I was thinking the exact same thing: "Gosh, Jeffrey's gonna love this one." :) (Don't see it, Jeffrey.)

As I think I mentioned in the Fighter thread when this subject came up, I've grown more concerned about boxing and its effects on the participants (and audience) in recent years, but I still enjoy a good fight. MMA, though? No, by the time it arrived on the scene, I'd reached my limits with this sort of stuff. Boxing stops just short of those limits; MMA goes way past 'em.
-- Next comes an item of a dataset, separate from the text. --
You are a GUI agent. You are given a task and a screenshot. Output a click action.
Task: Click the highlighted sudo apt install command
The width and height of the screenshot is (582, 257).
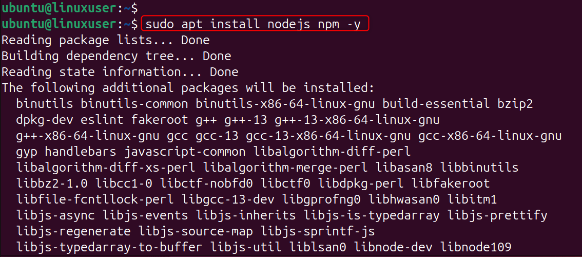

I found the fight footage in Warrior to be brutal. It didn't, and won't, affect my overall view of the film's effectiveness, but I have little desire to watch the actual fights in this film, as exciting as they are. The cracking of bones, the other sounds -- gross and hard to watch and listen to. I leaned over to a friend and said, "I can't beleive this movie isn't rated 'R.'" He reminded me that this MMA stuff airs regularly on ESPN. I think I read recently that NBC struck a deal to bring these competitions to more viewers.

Ick. I realize this movie's success -- and I do think it'll be a success, possibly a smash -- will only hasten the day that MMA is mainstream, if it isn't already. But ... yuck. Liked the drama, liked the characters, but those fights? Ugh.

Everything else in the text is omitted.